In the continuous battle between cyber attackers and defenders a new perspective is provided by immune system inspired self-healing. The defensive response mechanisms of the immune system against viruses and bacteria can be regarded as a defense in depth approach. The innate immune system is the first line of defense (or the second if we include the preventive defense of the human skin) that provides an immediate response to any invader. The innate immune system is ‘distributed’ in the sense that it consists of cells (e.g. white blood cells) that are present in the entire body. The response is non-specific, effective within minutes and focuses on disabling and prevention of spreading throughout the body. Aside from this defensive function, the innate immune system also ‘cleans’ the body from foreign substances and from human body cells that are at the end of their life-time. The latter function is referred to as a programmed cell death. While cleaning the body, the presence of pathogens is ‘signaled’ to the second line of defense: the adaptive immune system. The adaptive immune system consists of specialized weapons (T-cells and anti-body producing B-cells) that are targeting specific pathogens that have invaded the body. This is referred to as targeted cell death. This specific weaponry is located in the Lymph nodes and therefore slightly less decentralized than the innate immune system; its activation requires several tens of hours. Yet another layer of defense is the learning and memory function of the adaptive immune system. Vaccines can be administered to activate this function, which can speed up the adaptive response time (although vaccines themselves take many days to become effective).
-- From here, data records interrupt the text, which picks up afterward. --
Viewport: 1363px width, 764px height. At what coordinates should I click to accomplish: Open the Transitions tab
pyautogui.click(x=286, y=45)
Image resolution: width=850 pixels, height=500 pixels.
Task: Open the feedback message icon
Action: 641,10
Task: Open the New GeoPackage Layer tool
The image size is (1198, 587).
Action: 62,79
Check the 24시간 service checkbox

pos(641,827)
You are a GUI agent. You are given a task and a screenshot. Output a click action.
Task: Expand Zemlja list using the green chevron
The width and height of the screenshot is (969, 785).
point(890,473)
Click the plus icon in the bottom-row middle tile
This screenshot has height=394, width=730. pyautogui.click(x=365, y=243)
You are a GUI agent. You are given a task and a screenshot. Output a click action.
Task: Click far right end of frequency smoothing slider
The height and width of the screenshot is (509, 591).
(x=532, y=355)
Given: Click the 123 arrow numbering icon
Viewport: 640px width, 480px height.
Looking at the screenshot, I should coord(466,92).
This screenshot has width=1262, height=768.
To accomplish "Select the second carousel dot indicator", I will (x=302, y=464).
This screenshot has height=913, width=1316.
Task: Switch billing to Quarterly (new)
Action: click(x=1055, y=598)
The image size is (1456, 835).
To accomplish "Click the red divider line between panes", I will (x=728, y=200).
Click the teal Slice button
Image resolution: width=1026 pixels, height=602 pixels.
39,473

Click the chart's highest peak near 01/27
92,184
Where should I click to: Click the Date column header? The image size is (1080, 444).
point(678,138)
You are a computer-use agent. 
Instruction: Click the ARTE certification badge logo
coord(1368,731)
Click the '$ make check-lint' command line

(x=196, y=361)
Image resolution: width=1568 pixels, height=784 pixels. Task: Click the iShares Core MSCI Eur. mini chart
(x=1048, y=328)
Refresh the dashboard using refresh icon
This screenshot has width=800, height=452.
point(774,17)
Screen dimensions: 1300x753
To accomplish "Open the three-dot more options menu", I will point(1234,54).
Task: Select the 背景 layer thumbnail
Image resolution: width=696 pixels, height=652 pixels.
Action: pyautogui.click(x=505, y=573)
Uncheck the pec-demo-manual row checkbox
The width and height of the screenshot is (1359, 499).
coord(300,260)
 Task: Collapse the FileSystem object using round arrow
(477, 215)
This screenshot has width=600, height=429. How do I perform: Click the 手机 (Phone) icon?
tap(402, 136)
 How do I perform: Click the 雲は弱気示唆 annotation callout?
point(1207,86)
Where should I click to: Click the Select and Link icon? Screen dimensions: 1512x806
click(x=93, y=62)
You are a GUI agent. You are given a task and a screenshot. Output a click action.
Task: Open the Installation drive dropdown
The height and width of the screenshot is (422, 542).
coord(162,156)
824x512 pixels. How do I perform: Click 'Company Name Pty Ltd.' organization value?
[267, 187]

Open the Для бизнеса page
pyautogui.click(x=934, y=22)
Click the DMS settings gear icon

This simplified description of defensive response within the human body highlights three fundamental self-healing properties:
- Disposability: the process of cell duplication and programmed cell death results in continuous regeneration of human body cells, where any small number of cells is disposable. Disposability is a prerequisite for the effectiveness of the immune system; it may kill as many cells as it deems necessary.
- Distribution: the more distributed the implementation, the faster the response. The (most distributed) innate immune system acts faster than the adaptive immune system, which in turn is faster than vaccination (which is the most centralized, population level measure).
- Adaptation and proportionality: the more energy consuming adaptive immune system is only activated if the invaders are overwhelming the innate immune system.
Emerging containerization technology and accompanying monitoring and deployment tools enable the incorporation of such self-healing properties into an IT platform. Self-Healing for Cyber Security (SH4CS) software provides periodic container regeneration, similar to how human body cells regenerate themselves. The SH4CS software can influence the moment at which such regeneration will take place, either time based or triggered by particular cyber security events. In a proof of concept implementation, the Falco security monitoring tool for Kubernetes was used to detect specific security events and trigger the regeneration of a container in case of an alert, thus making the SH4CS concept adaptive to cyber security events.
The current SH4C software primarily consists of Python code that implements (a) a decentralized control loop, also referred to as Lymphocyte software, that executes healing functionality for an individual application container (by running as a sidecar in the same Kubernetes POD), (b) a proxy to interface between Lymphocyte and the Docker daemon and (c) an API to interface between anomaly detection tools and Lymphocyte. The software code was reviewed by the partners in the PCSI consortium (see below) and can be deployed in modern container platforms empowered by Kubernetes and Docker.
This software component was developed within the Partnership for Cyber Security Innovation (PCSI), a Dutch innovation ecosystem that features leading companies across several industries.